Ethical Considerations for Qualitative Research Methods During the COVID-19 Pandemic and Other Emergency Situations: Navigating the Virtual Field
Why this work is in the frame
A frame that forgets how it found something cannot be audited. These are the routes that admitted this work.
Bibliographic record
Abstract
Qualitative research is integral to the pandemic response. Qualitative methods are ideally suited to generating evidence to inform tailored, culturally appropriate approaches to COVID-19, and to meaningfully engaging diverse individuals and communities in response to the pandemic. In this paper, we discuss core ethical and methodological considerations in the design and implementation of qualitative research in the COVID-19 era, and in pivoting to virtual methods—online interviews and focus groups; internet-based archival research and netnography, including social media; participatory video methods, including photo elicitation and digital storytelling; collaborative autoethnography; and community-based participatory research.

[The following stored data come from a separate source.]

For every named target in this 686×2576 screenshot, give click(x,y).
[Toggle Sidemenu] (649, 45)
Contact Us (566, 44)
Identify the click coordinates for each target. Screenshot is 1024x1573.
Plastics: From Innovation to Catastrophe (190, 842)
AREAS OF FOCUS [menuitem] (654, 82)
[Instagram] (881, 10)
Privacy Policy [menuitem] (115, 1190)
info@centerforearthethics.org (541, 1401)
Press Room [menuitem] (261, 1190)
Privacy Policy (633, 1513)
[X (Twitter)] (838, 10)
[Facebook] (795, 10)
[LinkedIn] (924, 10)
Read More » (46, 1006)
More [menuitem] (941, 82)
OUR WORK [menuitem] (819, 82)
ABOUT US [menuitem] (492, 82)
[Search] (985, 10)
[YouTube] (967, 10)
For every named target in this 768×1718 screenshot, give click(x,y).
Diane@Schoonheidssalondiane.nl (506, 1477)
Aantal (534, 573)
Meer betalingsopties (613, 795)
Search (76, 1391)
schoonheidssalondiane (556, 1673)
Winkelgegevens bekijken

We identify, describe, and critically evaluate measures to address core ethical challenges around informed consent, privacy and confidentiality, compensation, online access to research participation, and access to resources during a pandemic. Online methods need not be considered unilaterally riskier than in-person data collection; however, they are clearly not the same as in-person engagement and require thoughtful, reflexive, and deliberative approaches in order to identify and mitigate potential and dynamically evolving risks. Ensuring the ethical conduct of research with marginalized and vulnerable populations is foundational to building evidence and developing culturally competent and structurally informed approaches to promote equity, health, and well-being during and after the pandemic. Our analysis offers methodological, ethical, and practical guidance in the COVID-19 pandemic and considerations for research conducted amid future pandemics and emergency situations.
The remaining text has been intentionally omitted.